» **WHAT THE TASK ASKS**
Convert the part of the listing that opens with the line containing "Viewport: 1230px width, 449px" and closes with the line containing "[x=404, y=529]", both included, into a JSON list of strings with one string per line and blank lines omitted.

» **TASK INPUTS**
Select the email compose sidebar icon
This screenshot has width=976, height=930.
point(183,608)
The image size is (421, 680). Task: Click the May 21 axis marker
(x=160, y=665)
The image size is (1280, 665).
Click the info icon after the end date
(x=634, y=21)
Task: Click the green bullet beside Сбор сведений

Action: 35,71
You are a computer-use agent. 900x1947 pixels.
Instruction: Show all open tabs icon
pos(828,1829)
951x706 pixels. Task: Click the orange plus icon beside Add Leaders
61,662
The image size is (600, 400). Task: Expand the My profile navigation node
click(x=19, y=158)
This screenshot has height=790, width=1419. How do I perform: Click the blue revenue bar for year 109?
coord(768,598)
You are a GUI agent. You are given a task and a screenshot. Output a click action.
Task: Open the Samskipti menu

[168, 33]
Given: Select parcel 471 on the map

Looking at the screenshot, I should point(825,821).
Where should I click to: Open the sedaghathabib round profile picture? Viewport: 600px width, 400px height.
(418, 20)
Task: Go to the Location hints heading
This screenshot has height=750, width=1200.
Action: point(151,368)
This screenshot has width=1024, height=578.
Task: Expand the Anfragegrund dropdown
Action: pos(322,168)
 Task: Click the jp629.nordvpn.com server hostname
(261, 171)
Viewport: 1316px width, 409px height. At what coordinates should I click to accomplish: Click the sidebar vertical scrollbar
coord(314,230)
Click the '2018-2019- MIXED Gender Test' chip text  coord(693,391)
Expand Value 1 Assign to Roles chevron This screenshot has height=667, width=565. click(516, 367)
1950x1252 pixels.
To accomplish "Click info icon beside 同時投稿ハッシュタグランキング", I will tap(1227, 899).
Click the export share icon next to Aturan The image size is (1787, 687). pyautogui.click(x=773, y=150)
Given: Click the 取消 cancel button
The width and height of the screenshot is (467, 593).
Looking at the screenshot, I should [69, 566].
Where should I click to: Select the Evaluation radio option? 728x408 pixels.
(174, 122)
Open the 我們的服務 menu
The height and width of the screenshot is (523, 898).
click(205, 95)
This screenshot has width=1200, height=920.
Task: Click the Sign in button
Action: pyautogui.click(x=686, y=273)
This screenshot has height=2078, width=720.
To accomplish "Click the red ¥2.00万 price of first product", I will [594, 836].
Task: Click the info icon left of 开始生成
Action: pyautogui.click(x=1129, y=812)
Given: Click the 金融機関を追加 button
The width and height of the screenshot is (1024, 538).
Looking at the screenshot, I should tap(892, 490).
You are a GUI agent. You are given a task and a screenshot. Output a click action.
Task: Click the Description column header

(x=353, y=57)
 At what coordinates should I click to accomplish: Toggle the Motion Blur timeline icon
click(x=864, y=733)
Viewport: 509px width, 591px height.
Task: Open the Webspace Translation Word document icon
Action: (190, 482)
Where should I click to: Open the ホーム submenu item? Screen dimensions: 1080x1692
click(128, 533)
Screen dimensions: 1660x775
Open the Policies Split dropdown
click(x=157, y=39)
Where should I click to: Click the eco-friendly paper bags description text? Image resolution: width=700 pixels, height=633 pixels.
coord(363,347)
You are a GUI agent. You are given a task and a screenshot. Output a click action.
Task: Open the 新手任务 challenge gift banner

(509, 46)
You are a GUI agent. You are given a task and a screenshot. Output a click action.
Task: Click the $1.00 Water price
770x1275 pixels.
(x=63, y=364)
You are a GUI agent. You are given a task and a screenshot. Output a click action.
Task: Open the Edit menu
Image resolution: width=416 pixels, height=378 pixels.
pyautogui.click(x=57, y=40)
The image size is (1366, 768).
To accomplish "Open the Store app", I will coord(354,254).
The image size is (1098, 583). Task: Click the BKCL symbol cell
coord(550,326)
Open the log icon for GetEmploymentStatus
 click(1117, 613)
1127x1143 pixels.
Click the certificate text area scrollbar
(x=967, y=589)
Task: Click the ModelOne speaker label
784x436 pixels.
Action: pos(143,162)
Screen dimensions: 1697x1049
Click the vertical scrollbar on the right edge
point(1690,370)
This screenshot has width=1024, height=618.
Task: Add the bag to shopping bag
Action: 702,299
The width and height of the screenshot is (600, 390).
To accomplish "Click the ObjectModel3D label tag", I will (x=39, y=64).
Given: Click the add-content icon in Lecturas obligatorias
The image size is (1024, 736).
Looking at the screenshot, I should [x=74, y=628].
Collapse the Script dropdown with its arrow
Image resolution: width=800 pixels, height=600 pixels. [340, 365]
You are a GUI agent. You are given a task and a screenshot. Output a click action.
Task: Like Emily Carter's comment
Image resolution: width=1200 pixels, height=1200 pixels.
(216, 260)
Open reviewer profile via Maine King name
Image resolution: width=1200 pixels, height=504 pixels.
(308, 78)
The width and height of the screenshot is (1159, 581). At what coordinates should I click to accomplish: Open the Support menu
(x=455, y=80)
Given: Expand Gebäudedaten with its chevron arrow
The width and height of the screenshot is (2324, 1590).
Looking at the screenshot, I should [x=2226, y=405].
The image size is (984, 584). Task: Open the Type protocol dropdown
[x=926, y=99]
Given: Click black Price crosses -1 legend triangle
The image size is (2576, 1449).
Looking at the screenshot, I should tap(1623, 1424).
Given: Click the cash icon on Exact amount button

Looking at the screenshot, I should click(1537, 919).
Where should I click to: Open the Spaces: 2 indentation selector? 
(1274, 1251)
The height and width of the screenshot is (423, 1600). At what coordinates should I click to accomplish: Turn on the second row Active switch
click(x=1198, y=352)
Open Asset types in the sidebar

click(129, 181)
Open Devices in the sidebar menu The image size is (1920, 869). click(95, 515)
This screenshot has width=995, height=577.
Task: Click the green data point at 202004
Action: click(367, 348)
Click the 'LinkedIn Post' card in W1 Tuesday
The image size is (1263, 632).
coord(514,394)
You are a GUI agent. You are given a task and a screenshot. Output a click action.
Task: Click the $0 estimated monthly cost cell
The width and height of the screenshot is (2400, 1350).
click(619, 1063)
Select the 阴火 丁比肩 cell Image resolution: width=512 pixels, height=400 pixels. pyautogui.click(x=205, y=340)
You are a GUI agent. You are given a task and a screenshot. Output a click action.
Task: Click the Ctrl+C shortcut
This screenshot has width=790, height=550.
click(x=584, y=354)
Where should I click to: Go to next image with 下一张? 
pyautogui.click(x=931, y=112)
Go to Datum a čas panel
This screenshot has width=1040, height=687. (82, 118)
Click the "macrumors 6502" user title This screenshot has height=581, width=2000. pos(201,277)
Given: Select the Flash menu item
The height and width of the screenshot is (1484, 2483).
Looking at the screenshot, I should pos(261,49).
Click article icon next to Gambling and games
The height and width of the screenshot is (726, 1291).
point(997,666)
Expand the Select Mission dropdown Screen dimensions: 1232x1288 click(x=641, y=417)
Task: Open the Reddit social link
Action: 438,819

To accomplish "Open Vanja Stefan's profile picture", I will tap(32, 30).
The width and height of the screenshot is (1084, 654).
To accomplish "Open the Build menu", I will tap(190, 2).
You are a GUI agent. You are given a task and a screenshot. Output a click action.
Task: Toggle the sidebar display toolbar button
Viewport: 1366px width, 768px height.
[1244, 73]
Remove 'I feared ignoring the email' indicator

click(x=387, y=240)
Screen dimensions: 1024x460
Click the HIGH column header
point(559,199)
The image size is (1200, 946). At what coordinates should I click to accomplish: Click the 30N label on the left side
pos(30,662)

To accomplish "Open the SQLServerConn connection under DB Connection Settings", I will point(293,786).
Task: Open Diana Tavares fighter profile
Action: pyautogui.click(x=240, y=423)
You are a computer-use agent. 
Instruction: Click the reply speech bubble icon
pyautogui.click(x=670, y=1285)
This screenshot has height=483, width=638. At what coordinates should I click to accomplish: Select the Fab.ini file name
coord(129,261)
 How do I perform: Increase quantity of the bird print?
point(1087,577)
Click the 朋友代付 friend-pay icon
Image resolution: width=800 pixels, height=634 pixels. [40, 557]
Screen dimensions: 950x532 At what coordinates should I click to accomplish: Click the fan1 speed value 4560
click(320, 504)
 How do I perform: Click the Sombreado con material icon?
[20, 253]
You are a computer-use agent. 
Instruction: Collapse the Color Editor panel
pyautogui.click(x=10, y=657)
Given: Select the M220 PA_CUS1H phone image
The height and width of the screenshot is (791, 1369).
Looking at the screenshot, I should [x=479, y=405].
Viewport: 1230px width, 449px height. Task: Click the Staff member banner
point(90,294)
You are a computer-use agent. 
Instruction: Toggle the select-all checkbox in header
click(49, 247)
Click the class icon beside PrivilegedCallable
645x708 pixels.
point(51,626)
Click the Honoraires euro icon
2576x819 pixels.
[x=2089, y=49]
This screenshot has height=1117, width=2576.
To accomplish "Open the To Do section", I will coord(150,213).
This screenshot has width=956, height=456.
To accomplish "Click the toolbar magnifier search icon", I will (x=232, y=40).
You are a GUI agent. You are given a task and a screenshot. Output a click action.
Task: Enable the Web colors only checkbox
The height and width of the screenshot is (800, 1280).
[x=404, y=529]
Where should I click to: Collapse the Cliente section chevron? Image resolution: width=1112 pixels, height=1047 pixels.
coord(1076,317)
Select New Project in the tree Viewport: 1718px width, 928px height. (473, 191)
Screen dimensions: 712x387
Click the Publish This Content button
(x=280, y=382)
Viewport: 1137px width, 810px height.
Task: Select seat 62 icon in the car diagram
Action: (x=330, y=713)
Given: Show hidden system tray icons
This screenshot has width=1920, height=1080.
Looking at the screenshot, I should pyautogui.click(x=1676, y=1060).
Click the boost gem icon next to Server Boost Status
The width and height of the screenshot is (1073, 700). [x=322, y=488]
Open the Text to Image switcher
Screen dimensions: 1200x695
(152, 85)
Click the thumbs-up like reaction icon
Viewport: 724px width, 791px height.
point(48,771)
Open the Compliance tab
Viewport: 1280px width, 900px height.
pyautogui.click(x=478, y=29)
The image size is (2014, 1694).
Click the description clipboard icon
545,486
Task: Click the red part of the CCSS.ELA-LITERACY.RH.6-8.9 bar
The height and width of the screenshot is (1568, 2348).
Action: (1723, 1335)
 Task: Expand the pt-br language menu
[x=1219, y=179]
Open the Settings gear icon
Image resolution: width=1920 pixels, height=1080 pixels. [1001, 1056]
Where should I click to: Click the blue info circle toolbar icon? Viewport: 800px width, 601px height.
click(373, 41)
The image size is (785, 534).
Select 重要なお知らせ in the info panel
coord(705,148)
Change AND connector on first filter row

» **FINISHED ANSWER**
[
  "Viewport: 1230px width, 449px height. Task: Click the Staff member banner",
  "point(90,294)",
  "You are a computer-use agent. ",
  "Instruction: Toggle the select-all checkbox in header",
  "click(49, 247)",
  "Click the class icon beside PrivilegedCallable",
  "645x708 pixels.",
  "point(51,626)",
  "Click the Honoraires euro icon",
  "2576x819 pixels.",
  "[x=2089, y=49]",
  "This screenshot has height=1117, width=2576.",
  "To accomplish \"Open the To Do section\", I will coord(150,213).",
  "This screenshot has width=956, height=456.",
  "To accomplish \"Click the toolbar magnifier search icon\", I will (x=232, y=40).",
  "You are a GUI agent. You are given a task and a screenshot. Output a click action.",
  "Task: Enable the Web colors only checkbox",
  "The height and width of the screenshot is (800, 1280).",
  "[x=404, y=529]"
]